• [Requirement A]
Reproduce the passage about the assessments table from "I have an earlier" to "the initial one.".
• [Requirement B]
In the passage about the assessments table, how many separate tables does the earlier query pull data from?

• [Passage to read]
━━━━━━━━━━━━━━━━

We have a table called assessments. There are different kinds of assessments within this table, however, some assessments should follow others in a logical order and within set time frames. The problems come in when a client has multiple assessments of the same type, as we have to use a fairly inefficient array formula in excel to identify which 'full' assessment corresponds with the 'initial' assessment.
I have an earlier query that was resolved on this site (Returning relevant date from multiple tables including additional table info) which I believe includes a lot of the logic for what is required (particularly in identifying a corresponding event which has occurred within a specified timeframe). However, whilst that query pulls data from 3 seperate tables (assessments, events, responsiblities), I now need to create a query that generates a similar outcome but pulling from 1 main table and a 2nd table to return worker information. I thought the most logical way would be be to create a query that looks at the assessment table with one type of assessment, and then joins to the assessment table again (possibly a temporary table?) with assessment type that would follow the initial one.

━━━━━━━━━━━━━━━━

• [Data extract]
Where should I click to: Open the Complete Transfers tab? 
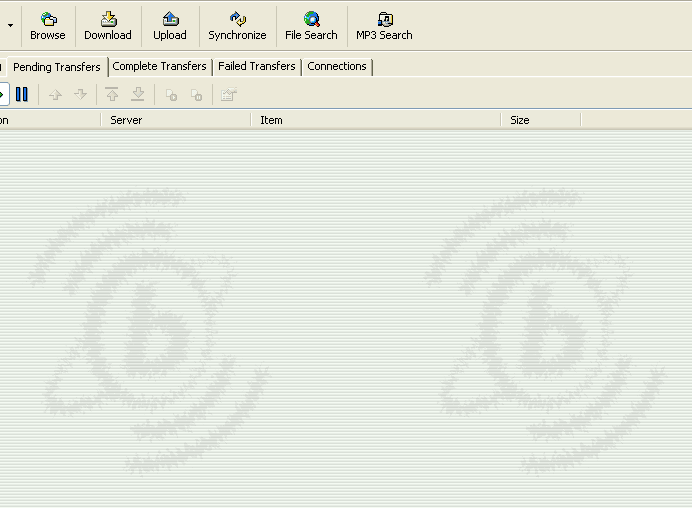[x=160, y=66]
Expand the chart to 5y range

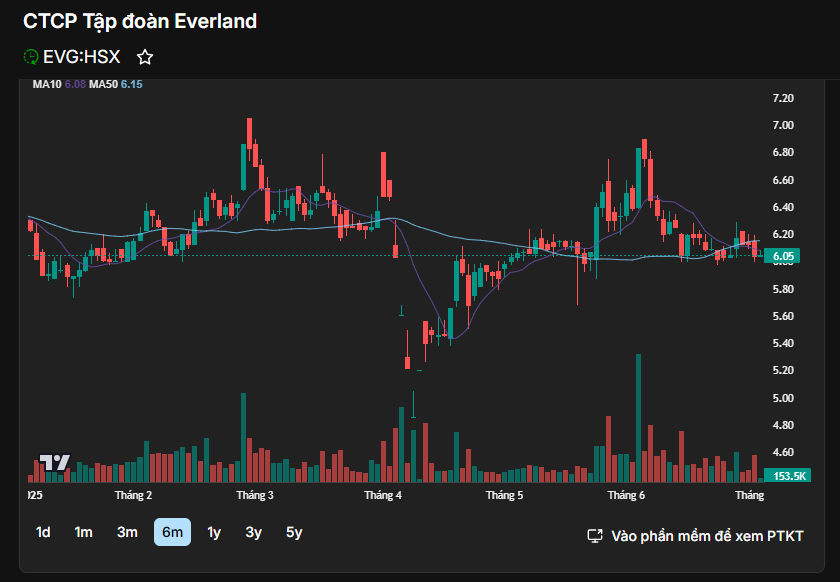click(x=294, y=532)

━━━━━━━━━━━━━━━━

• [Written solution A]
I have an earlier query that was resolved on this site (Returning relevant date from multiple tables including additional table info) which I believe includes a lot of the logic for what is required (particularly in identifying a corresponding event which has occurred within a specified timeframe). However, whilst that query pulls data from 3 seperate tables (assessments, events, responsiblities), I now need to create a query that generates a similar outcome but pulling from 1 main table and a 2nd table to return worker information. I thought the most logical way would be be to create a query that looks at the assessment table with one type of assessment, and then joins to the assessment table again (possibly a temporary table?) with assessment type that would follow the initial one.

• [Written solution B]
Three.